SAKURA is a research line of the project ROSE (Reinforcement of the Observational Systems of the Earth), funded by the Fondo per la Costruzione e la Ricerca Infrastrutturale (Fund for Infrastructure Construction) of the Italan Ministry of University and Research. This interdisciplinary project, which unites ten Italian and international research groups, intends to answer fundamental questions about the functioning of the Earth and to improve our capacity to observe it, from its depths up to the ionosphere.

“Nowadays we know that asthenosphere plays a fundamental role in the geological Earth’s processes, but we still have many questions about its composition, its physical properties, its internal heat sources, and how these elements may change according to the different areas of the world”, explained Luca De Siena, professor at the Department of Physics and Astronomy “Augusto Righi” of the University of Bologna and co-coordinator of the project together with the researcher Irene Molinari of the INGV Bologna. “Through SAKURA we aim to gain a better understanding of all these aspects, and furthermore we aim to clarify the role of the asthenosphere in the heat transfer within the Earth’s mantle, in the interactions among tectonic plates, and in magma’s generation and migration”.

The project will also focus on enhancing infrastructure that provides geophysical data in the Mediterranean, with experiments planned in the Tyrrhenian and in the Adriatic Sea, including the regions of Phlegraean Fields and Ischia.

“Through SAKURA we will launch new geophysical monitoring activities in the Mediterranean”, explained Irene Molinari, researcher at INGV Bologna and co-coordinator of the project. “We will install seismic and geodetic stations in areas that have been poorly covered so far, conduct an experiment with ocean-bottom seismometers (OBS) in the Adriatic Sea, begin the construction of innovative instruments for gravity measurement, and conduct magnetotelluric surveys in the region of Campania. We will also collect new paleomagnetic data in the Mediterranean Sea and develop innovative tomographic techniques. These new data will improve our capability to observe and interpret the deep processes which feed earthquakes and volcanos”.

By uniting geology, geophysics, volcanology, physics, and mathematics, SAKURA researchers will combine the collection of the seismic and geophysical data with the study of the molten rocks which will be analysed from both petrological and geochemical perspective. Besides, the interactions among asthenosphere, lithosphere, and magma will be simulated thanks to innovative physical-numerical models.

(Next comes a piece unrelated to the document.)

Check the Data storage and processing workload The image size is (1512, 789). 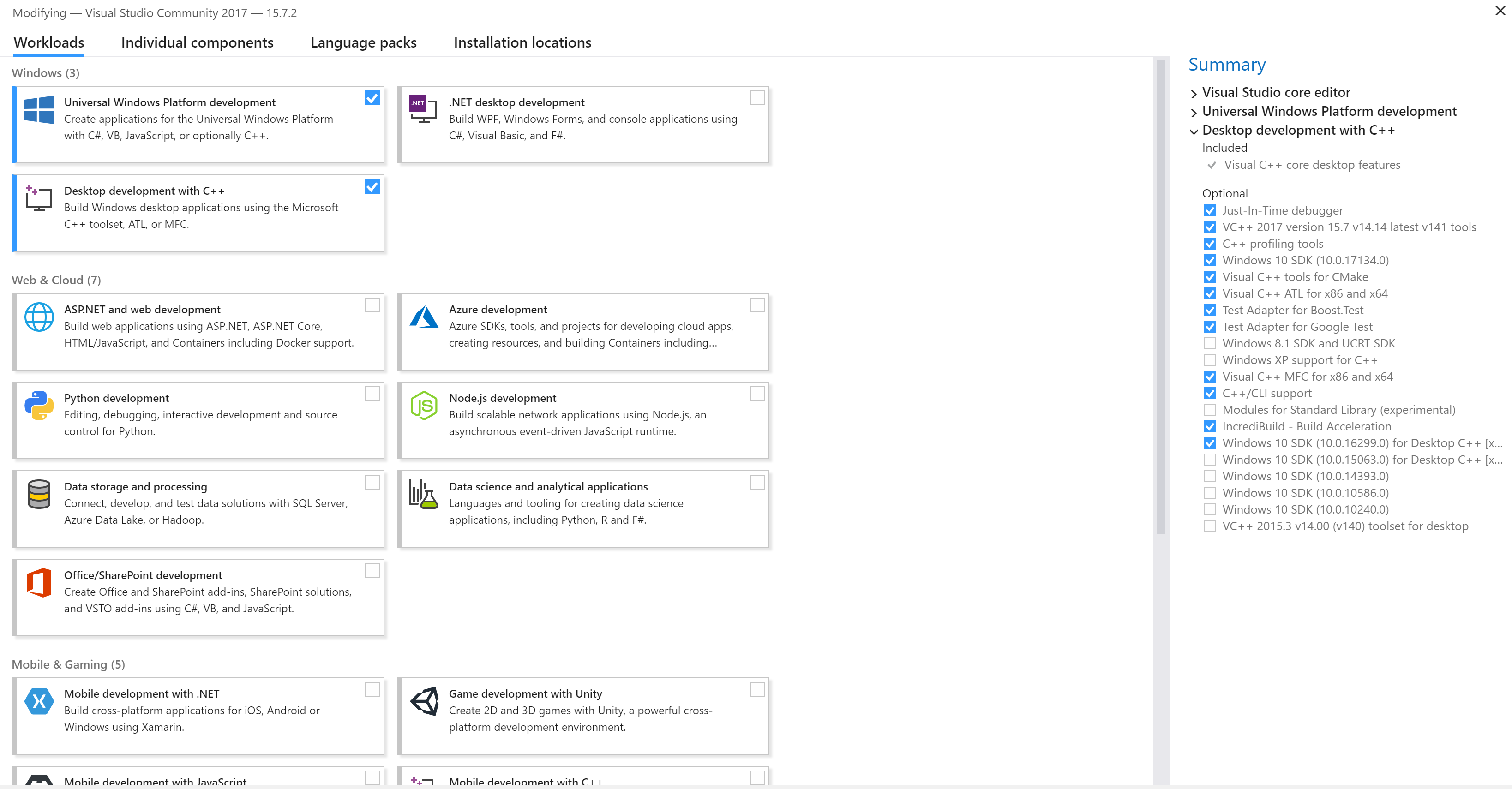372,482
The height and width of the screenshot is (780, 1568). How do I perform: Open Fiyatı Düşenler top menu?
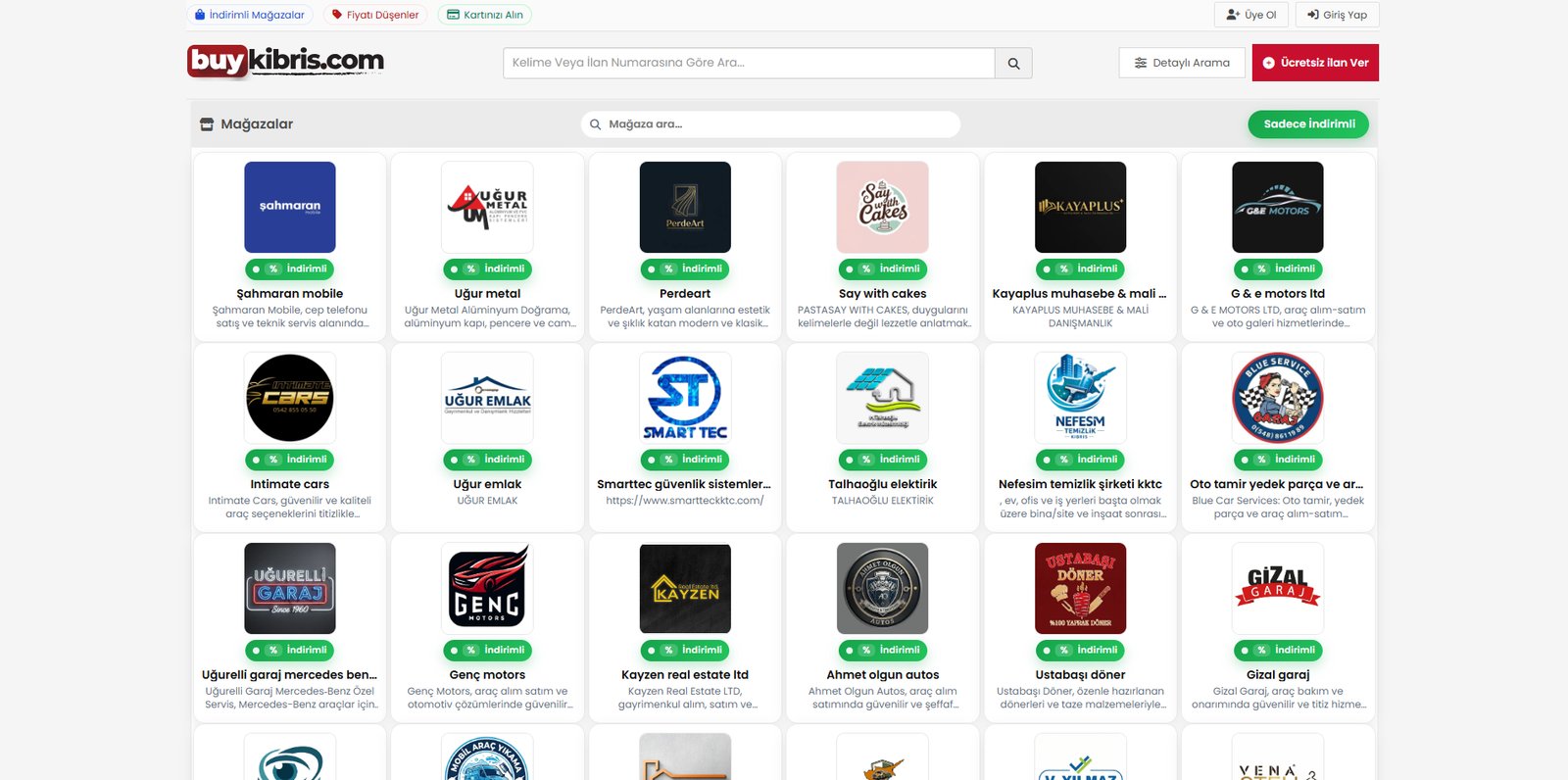(375, 15)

“The main purpose is the analysis of the chemical and physical properties of asthenosphere, including its viscosity, temperature and composition”, added Luca De Siena. “By doing so, we can better understand how this section of the upper Earth’s mantle affects tectonic plates’ dynamics, and the generation of magma and earthquakes”.

The subduction processes, which cause one plate to slide beneath another, the expansion of the ocean floor, and the tectonic transformations of the plates will be studied. The information collected (data and models) will be then used to create simulations of the Earth’s mantle’s behaviours and of the deformation of the lithosphere – the hardest external layer of the Earth, which lays on the asthenosphere.

“The results of this project will help us collect data regarding some poorly sampled areas of the Mediterranean and create more accurate models of the asthenosphere’s behaviour. This will enable us to better understand both magma’s creation and movement, and the dynamics which drive seismic and volcanic processes”, continued De Siena. “This knowledge will contribute to a better management of the geological risks and to gain a more precise overview of the Earth’s evolutionary history”.